Make an exact copy of the entries below and leave any picture out of it.
--- PROVIDED DATA Enclosed Below ---
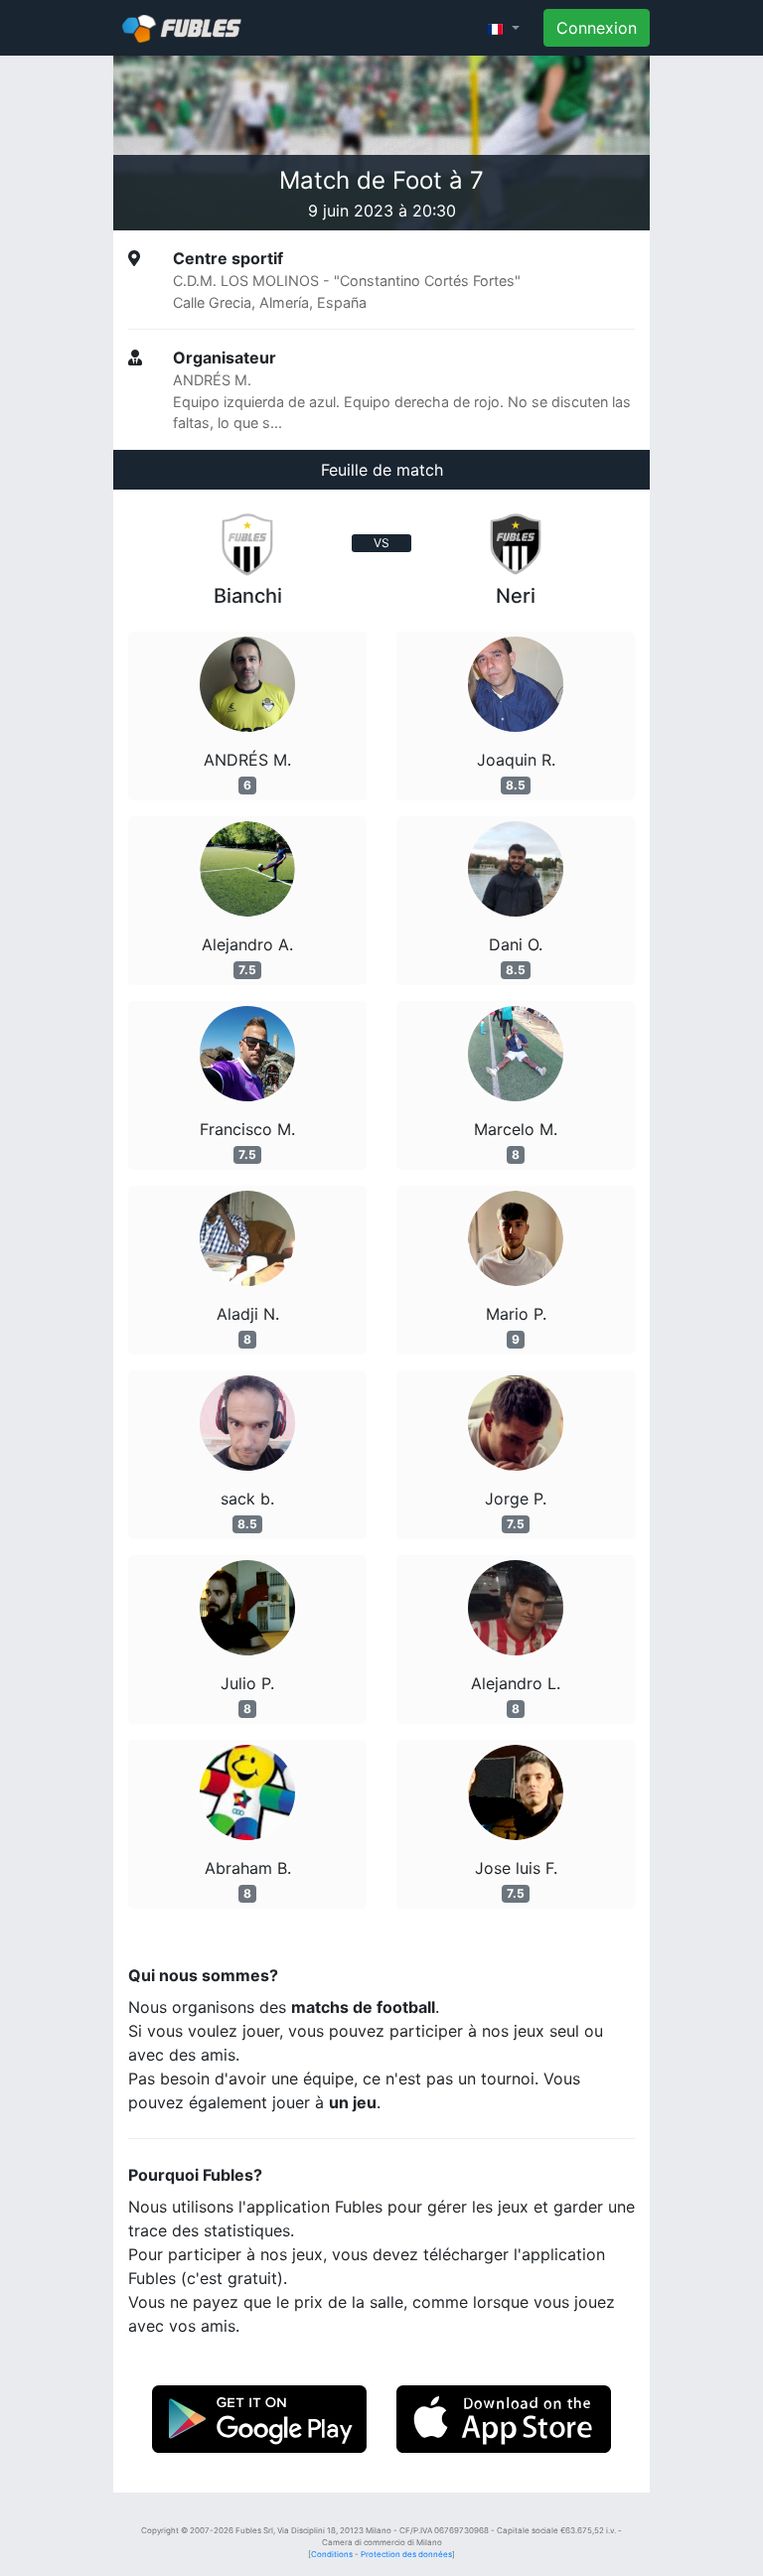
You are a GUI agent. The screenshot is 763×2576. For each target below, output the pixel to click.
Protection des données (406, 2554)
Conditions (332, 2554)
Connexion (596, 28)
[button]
--- End of Enclosed PROVIDED DATA ---
* [ANSWER TO THE PROBLEM]:
You are a GUI agent. The screenshot is 763×2576. For each target below, output the pixel to click.
Protection des données (406, 2554)
Conditions (332, 2554)
Connexion (596, 28)
[button]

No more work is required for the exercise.